◆ GIVEN DATA ◆
════

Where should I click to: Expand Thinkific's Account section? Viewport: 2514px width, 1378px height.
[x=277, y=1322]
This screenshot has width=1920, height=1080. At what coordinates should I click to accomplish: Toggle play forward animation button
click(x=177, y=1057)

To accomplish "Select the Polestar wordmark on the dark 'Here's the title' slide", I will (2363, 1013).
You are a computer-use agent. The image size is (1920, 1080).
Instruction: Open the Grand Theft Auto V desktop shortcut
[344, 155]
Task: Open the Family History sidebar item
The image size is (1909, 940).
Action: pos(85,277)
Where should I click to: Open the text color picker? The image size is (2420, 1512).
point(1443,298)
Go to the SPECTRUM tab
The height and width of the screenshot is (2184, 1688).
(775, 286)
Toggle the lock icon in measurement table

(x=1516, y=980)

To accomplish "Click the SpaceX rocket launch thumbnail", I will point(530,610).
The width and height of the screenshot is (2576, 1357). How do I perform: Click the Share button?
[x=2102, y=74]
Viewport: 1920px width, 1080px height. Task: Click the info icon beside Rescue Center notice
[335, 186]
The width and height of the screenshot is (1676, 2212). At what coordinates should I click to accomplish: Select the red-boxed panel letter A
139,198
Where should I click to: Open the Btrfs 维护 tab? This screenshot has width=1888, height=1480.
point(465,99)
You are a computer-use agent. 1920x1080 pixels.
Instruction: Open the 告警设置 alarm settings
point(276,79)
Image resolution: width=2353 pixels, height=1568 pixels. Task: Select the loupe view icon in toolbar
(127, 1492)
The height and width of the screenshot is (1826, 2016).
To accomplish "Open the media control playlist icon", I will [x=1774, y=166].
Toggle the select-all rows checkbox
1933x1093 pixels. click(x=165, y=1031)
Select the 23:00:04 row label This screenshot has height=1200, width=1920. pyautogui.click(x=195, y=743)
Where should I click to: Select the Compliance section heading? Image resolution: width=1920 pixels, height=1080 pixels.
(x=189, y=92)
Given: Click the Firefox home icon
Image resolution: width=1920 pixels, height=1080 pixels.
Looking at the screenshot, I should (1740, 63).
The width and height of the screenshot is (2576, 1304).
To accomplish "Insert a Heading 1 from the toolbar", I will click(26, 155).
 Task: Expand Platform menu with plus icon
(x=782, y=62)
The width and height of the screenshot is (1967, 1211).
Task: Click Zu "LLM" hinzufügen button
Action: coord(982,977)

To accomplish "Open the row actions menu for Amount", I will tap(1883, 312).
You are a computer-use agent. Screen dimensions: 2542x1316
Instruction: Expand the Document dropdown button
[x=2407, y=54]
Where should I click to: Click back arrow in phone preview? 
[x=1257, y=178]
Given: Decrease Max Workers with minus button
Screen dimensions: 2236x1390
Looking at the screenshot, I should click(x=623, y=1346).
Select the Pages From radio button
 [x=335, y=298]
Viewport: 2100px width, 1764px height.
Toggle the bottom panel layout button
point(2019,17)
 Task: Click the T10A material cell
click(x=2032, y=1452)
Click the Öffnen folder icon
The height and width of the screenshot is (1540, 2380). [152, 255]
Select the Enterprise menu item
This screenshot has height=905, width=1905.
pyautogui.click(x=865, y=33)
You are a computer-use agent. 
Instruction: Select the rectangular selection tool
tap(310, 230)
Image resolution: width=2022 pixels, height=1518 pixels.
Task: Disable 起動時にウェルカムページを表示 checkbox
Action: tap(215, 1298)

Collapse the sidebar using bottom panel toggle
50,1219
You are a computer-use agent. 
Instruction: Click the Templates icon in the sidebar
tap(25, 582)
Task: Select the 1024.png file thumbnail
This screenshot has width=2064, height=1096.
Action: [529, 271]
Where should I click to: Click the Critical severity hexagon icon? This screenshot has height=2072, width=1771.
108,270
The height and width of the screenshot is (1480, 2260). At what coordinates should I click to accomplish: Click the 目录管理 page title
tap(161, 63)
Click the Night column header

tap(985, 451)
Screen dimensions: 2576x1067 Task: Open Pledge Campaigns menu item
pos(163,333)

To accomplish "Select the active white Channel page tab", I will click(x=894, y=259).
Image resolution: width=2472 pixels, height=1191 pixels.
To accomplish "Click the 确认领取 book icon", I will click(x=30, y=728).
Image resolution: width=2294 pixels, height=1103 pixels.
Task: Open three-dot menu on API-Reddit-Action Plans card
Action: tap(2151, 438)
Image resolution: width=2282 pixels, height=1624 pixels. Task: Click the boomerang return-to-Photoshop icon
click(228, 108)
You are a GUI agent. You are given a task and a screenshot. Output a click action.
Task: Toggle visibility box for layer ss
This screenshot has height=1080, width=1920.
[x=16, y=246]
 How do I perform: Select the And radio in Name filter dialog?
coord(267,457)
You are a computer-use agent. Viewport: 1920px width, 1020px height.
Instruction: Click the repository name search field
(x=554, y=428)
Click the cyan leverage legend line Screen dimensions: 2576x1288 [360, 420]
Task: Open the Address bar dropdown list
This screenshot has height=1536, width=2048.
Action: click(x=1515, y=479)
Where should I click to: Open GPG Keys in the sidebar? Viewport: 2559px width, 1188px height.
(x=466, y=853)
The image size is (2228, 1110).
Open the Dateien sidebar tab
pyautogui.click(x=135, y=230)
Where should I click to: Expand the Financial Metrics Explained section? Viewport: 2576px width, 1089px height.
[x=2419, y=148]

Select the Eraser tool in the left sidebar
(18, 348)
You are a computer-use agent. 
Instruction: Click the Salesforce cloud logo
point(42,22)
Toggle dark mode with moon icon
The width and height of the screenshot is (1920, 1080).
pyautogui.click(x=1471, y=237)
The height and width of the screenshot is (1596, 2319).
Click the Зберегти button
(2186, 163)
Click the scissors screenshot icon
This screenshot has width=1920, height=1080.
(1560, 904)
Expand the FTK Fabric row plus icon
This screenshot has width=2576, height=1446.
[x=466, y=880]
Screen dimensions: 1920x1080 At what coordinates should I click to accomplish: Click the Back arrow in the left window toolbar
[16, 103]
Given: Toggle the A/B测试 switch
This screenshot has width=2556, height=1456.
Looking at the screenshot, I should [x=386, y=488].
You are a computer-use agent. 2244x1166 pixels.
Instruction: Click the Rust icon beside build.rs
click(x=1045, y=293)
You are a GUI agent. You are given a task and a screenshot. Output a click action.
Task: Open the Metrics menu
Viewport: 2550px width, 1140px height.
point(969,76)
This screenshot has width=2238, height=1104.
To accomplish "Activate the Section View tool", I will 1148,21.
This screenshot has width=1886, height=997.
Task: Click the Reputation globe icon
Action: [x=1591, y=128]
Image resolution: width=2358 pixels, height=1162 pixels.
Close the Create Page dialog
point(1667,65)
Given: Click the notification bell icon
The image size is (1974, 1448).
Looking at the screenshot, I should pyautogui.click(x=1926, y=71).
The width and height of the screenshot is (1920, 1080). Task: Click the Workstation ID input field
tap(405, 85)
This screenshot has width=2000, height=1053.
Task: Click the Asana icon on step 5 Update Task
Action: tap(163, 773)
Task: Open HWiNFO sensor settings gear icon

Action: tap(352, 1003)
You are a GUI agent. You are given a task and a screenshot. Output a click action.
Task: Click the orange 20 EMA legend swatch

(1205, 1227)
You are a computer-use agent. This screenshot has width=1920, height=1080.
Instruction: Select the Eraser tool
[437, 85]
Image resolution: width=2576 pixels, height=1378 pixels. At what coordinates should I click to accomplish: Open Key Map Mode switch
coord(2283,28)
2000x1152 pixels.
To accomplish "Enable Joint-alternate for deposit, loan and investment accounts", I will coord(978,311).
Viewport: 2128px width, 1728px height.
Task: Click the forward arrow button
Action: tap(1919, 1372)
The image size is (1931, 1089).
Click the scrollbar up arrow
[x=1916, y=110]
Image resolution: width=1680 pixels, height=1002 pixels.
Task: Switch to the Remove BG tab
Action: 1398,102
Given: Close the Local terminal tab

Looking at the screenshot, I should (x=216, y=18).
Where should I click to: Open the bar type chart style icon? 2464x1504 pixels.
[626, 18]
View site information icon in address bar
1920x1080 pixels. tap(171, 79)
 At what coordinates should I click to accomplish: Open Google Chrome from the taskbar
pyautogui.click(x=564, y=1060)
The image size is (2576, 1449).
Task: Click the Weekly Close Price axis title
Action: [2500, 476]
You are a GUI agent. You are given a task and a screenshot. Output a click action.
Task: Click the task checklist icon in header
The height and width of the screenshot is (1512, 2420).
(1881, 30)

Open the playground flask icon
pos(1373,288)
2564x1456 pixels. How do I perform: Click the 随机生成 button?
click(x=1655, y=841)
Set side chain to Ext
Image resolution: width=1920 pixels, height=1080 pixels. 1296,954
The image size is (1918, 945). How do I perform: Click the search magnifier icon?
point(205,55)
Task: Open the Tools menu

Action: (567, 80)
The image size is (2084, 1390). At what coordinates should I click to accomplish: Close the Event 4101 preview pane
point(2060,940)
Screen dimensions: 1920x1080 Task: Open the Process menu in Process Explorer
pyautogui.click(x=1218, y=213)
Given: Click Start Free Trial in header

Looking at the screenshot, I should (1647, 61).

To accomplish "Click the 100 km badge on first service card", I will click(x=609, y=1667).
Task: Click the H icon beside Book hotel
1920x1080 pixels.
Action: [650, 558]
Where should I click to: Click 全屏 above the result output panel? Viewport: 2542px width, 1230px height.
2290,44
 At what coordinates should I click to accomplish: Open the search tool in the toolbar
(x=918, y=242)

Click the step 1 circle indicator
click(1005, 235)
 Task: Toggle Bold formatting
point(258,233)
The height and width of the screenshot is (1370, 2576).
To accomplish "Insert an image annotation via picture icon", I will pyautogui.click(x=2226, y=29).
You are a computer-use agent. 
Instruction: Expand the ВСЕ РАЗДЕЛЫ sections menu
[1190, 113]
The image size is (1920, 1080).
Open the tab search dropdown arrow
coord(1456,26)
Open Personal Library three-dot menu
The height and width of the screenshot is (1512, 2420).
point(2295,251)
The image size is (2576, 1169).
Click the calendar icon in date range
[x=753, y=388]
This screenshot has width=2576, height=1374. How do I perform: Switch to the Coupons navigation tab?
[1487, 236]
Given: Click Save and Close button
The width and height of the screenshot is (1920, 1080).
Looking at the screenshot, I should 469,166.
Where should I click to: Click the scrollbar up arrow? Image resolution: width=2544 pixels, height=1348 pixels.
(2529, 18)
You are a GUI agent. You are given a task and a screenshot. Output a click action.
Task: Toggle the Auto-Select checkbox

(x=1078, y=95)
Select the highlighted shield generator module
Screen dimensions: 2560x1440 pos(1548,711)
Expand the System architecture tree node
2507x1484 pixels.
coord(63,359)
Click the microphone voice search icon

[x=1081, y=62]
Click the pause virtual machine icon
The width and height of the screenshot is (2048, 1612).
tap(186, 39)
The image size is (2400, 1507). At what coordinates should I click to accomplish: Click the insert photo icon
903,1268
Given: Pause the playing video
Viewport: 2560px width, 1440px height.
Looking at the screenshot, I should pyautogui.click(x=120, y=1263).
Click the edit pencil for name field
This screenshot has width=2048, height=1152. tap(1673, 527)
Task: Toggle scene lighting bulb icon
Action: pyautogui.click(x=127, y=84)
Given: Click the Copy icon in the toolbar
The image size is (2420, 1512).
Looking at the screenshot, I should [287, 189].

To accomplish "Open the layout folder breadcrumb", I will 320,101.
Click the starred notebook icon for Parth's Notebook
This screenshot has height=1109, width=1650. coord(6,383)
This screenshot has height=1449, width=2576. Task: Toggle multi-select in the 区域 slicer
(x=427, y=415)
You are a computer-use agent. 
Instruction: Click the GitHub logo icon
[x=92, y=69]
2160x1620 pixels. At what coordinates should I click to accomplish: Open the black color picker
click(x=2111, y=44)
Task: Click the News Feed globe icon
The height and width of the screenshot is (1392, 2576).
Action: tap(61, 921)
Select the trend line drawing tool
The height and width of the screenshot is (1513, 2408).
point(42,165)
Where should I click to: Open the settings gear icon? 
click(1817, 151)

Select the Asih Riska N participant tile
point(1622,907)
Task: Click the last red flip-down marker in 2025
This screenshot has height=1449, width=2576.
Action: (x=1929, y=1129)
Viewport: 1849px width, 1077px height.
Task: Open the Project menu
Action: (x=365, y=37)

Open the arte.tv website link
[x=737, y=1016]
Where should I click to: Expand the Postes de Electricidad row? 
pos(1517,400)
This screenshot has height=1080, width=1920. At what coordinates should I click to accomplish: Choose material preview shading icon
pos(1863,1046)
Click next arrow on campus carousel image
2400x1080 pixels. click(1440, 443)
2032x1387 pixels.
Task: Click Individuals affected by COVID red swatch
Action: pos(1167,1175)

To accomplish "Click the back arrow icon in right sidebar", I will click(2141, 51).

════

◆ ABOUT THIS EXERCISE ◆
From the listing above, copy every line that holds the string "thumbnail".

◆ OUTPUT FOR THIS TASK ◆
To accomplish "Click the SpaceX rocket launch thumbnail", I will point(530,610).
Task: Select the 1024.png file thumbnail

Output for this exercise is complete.